Go through the listing and return every line with "Switch" in it.

BEGIN

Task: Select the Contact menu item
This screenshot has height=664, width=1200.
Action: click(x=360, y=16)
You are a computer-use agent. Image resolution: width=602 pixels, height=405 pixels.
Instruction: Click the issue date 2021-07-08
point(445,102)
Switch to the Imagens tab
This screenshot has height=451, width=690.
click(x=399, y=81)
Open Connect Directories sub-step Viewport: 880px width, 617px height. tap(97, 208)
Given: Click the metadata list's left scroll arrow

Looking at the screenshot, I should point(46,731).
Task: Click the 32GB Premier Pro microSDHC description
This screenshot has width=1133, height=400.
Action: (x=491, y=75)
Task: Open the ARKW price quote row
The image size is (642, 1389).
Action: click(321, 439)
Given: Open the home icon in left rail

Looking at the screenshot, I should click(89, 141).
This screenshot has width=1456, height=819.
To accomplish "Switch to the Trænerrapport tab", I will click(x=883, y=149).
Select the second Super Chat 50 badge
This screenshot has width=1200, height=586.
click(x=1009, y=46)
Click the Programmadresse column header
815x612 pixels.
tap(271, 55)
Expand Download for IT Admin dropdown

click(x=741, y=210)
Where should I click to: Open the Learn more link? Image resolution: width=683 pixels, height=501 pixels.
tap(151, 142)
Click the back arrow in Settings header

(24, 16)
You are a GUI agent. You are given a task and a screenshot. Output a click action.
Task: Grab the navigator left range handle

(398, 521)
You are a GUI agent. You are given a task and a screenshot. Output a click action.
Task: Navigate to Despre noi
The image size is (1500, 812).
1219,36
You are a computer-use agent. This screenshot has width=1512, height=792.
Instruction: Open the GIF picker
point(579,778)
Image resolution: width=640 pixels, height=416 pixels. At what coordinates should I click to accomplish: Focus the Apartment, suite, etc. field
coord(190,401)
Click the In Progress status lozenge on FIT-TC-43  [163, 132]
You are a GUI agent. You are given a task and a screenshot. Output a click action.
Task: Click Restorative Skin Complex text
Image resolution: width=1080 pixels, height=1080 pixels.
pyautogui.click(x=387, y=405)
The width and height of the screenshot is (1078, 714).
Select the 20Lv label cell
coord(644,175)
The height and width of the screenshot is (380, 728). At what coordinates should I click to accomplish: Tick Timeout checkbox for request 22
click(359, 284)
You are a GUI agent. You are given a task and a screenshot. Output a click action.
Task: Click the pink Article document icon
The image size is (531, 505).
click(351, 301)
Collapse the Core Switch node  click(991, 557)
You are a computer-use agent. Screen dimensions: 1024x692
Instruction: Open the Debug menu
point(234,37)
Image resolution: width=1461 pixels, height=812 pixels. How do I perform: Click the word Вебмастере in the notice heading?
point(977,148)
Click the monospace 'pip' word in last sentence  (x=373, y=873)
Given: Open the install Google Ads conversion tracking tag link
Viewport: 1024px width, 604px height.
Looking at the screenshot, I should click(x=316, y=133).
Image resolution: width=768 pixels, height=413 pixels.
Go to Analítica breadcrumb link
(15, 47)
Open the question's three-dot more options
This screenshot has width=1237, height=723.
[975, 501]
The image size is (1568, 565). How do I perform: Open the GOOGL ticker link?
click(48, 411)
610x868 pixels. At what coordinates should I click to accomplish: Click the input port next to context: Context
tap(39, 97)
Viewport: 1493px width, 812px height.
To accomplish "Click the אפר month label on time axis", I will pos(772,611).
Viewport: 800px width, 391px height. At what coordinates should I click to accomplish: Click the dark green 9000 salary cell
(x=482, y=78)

END

▶ [Response]
Switch to the Imagens tab
To accomplish "Switch to the Trænerrapport tab", I will click(x=883, y=149).
Collapse the Core Switch node  click(991, 557)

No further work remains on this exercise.